Começa assim:
Agora que Sérgio morreu, contarei como tudo se passou.
Reencontrar a voz de Vergílio Ferreira. Trata-se de um romance inédito da segunda metade da década de 40. Um jovem VF portanto. Reconheço-lhe a voz, e descubro os primeiros esboços daquele arrebatamento de existir, da estupefação perante o absurdo da vida. A evidência que é estar perante outro e a força das suas ideias e actos. Flávio fala do seu antigo professor Sérgio e da violência de ideias e pensamentos que travou com ele dentro de si mesmo.
Penso, porém, que um morto é um nome.
Isso: juventude prolongada por deformação profissional. Já tinha reparado, efectivamente, que os professores não são bem homens. Lidando com jovens, dissolvem a personalidade, ficam em geleia de jovens e de adultos.
Como sempre, tive a impressão que Sérgio não ouvia. De uma vez declarou-me que o ruído das palavras o intrigava, chegava a irritá-lo. Quando queria entender bem, de tal modo se enterrava no que ouvia, que as palavras lhe ficavam apenas sons, um ruído tonto borbulhando de uma língua, de um queixo e de outros instrumentos que não se viam. Afastando o barulho, esforçava-se por filar a ideia. Mordê-la. Impossível. Achava por isso admirável que os homens se pudessem entender mesmo assim.

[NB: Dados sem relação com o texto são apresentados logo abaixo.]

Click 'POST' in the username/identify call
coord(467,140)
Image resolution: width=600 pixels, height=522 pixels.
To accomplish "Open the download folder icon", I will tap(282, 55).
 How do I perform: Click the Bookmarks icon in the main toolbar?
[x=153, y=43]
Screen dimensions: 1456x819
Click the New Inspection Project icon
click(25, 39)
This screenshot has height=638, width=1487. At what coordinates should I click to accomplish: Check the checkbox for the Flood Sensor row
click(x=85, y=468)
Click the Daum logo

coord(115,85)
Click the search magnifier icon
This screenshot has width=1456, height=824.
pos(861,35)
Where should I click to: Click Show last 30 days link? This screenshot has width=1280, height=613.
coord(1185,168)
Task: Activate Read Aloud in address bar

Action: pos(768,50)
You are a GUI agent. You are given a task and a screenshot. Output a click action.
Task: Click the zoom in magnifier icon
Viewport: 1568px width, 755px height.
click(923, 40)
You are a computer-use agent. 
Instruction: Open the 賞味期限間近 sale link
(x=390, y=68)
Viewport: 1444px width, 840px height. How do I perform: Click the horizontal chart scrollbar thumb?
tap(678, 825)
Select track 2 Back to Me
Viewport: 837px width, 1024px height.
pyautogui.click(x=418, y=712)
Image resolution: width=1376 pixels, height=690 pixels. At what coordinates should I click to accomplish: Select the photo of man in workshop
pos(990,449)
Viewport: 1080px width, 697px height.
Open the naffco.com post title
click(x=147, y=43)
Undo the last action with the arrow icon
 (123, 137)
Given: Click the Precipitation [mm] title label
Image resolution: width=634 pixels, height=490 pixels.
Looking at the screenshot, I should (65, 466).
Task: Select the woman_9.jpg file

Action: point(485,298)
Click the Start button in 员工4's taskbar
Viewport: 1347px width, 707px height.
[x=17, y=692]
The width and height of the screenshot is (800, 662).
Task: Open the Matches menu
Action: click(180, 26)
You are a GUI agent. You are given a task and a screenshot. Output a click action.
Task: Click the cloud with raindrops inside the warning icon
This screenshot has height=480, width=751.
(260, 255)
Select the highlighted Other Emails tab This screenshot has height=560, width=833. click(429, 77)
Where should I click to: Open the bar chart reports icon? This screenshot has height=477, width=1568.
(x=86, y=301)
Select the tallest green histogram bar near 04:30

- Bragança fica longe do Ministério e da Direcção-Geral. As ordens devem perder força pelo caminho...
No entanto, para a lembrança da minha juventude, sempre me vi trepado acima de Sérgio e Edmundo, com um pé plantado no erro de cada um.
O que mais me estonteava era sentir subjacente a tudo aquilo a torpeza de um erro deslumbrado pelo lúcido fulgor de uma razão aparente.
- Que está a fazer? - perguntei, com estupidez.
- Nada. Estou a sofrer.
Sentei-me, puxei de um cigarro. Reparei que me chocava menos aquele desvario.
- Aconteceu alguma coisa?
- Que coisa?
- Alguma coisa que o magoasse, evidentemente.
- Não.
- Então porque sofre?
- Isso é uma pergunta idiota, meu filho. Alguém pergunta porque é que a noite é triste e o sol alegre? Sofrer é tão natural e espontâneo como existir. Só os insuficientes é que procuram uma causa para serem felizes ou infelizes.
- As razões de um homem valem tanto como as de mil. A igualdade achata. Cinco dias iguais são mais curtos que dois diferentes. Mil homens iguais seriam somente um homem, apenas mais prolongado.